The Yak-40 brought jet travel to the remoter parts of the Soviet Union and faithfully served the airlines of the Eastern Bloc. As Piotr Butowski recalls, it had only limited success in the West, but can still be found in various corners of the world.
In the early 1960s, Alexander Yakovlev, head of the OKB-115 (Opytnoye Konstruktorskoye Byuro; experimental design bureau) in Moscow, submitted an offer to develop the Yak-40 jet for 20 passengers, later increased to 24. Rival designs were proposed by Ilyushin (Il-70) and the combined team of Antonov and Beriev (An-Be-20).

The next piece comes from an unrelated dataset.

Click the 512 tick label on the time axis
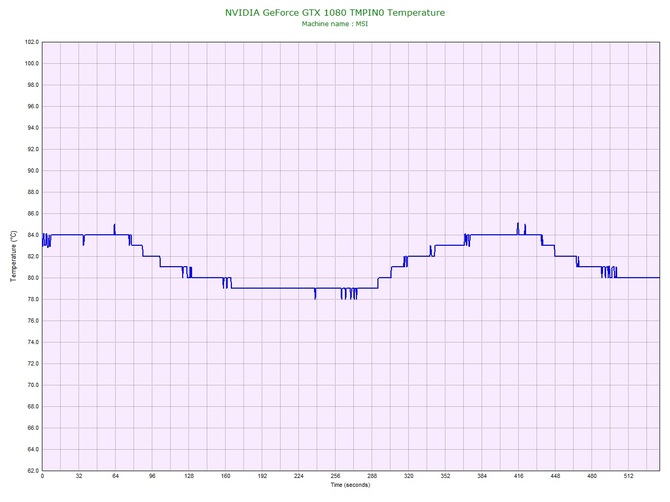The image size is (670, 502). point(629,476)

The idea was to replace the Lisunov Li-2 – the Soviet-licensed copy of the Douglas DC-3 – and the Ilyushin Il-14 used on local routes with an equally simple and undemanding aircraft, but capable of reaching twice the speed.
DESIGN PHILOSOPHY
In the 1960s, there were 2,980 airfields in the USSR suitable for small airliners. A thousand of them had grass runways under 2,297ft (700m) in length, suitable only for 12-seat An-2 biplanes or even smaller four-seat Yak-12s. Another 1,250 airports had soft-surface or concrete strips, 2,297ft (700m) to 3,937ft (1,200m) in length, and most of those received Li-2s and Il-14s; these were the places the…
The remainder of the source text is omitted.